Chris Beams edited this page Nov 19, 2010 · 6 revisions

Spring projects adhere to a strong set of rules for versioning artifacts. These are more that just 'best practices' or conventions because certain mechanisms such as the community download page depend on the naming and semantics detailed below. As detailed in sections below, the shared Gradle sources have expectations around versioning in order to determine (a) the build lifecycle, (b) where artifacts should be published, (c) whether maven central synchronization should occur, and more.
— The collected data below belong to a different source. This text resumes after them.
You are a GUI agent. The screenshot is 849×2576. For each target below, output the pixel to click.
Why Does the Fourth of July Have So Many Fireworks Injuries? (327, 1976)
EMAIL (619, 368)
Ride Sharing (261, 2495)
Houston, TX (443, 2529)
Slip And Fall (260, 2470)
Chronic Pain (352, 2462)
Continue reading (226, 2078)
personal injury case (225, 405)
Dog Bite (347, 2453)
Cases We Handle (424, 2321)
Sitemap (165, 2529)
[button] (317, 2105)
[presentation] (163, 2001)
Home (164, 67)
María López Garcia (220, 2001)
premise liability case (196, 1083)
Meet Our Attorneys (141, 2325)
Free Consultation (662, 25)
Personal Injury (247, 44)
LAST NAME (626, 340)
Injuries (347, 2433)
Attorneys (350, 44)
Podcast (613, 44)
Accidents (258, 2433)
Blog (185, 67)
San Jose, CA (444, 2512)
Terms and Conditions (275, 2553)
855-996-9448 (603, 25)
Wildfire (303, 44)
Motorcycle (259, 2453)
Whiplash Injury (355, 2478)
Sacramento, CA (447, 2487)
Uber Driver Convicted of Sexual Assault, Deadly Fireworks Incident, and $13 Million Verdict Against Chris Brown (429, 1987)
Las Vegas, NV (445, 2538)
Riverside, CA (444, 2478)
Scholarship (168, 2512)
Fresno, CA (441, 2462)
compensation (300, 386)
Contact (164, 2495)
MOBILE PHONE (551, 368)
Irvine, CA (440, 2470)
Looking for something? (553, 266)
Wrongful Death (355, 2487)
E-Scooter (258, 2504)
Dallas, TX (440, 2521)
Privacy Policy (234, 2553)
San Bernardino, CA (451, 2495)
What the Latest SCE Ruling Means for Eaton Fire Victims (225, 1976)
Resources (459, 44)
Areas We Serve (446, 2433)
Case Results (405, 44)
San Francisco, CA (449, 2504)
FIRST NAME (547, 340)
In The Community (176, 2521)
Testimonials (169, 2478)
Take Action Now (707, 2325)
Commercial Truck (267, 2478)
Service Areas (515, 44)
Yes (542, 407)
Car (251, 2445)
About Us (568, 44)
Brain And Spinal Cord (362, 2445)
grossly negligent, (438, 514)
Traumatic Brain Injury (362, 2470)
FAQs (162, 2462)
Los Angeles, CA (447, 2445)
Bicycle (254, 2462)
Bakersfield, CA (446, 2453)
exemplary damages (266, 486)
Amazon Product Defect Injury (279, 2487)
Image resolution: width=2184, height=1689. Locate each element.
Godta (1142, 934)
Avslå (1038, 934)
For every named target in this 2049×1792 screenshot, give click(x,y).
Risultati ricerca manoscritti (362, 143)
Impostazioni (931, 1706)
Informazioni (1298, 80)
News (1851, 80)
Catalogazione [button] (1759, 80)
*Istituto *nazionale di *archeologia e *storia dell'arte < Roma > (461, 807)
Therefore it is imperative that these rules are followed.

Version structure

{number}.{release_type}

where {number} is further broken down as {major}.{minor}.{micro}.

Examples:

  • 1.0.0.BUILD-SNAPSHOT
  • 1.0.0.M1
  • 1.0.0.M2
  • 1.0.0.RC1
  • 1.0.0.RC2
  • 1.0.0.RELEASE

Number semantics

major/minor/micro semantics may have some variance across projects and this is fine.

In general:

  • a major version suggests many significant new features, an associated marketing campaign, and possible breaking of backward compatibility.
  • a minor version may also contain serious new features, but should not break compatibility. Spring Framework releases a minor version approximately once per year.
  • a micro version typically contains many bug fixes and improvements and perhaps several smaller new features. Spring Framework releases a micro version approximately once every two months.

Release type semantics

release-type semantics must not vary across projects

Order matters

Notice that the following sequence of versions is in ordered ascending both alphabetically and toward GA:

  • 1.0.0.BUILD-SNAPSHOT
  • 1.0.0.M1
  • 1.0.0.RC1
  • 1.0.0.RELEASE

This is intentional. In OSGi use cases, bundle versions have precedence based on their alphanumeric ordering. This explains, for instance, why Spring versions do not use Maven-conventional 1.0.0.SNAPSHOT naming. It would order alphanumerically after 1.0.0.RELEASE!

org.springframework.build.Version

You will notice that build scripts using the shared Gradle sources typically contain

import org.springframework.build.Version

and

version = new Version(springIntegrationVersion)

This class encapsulates all necessary knowledge about the semantics of Spring project versions, and is used when:

  • determining maven repository deployment URLs
  • creating wildcard (1.0.x, 2.0.x) symlinks on the documentation server
  • and more.

Take a look at this class and its tests for details.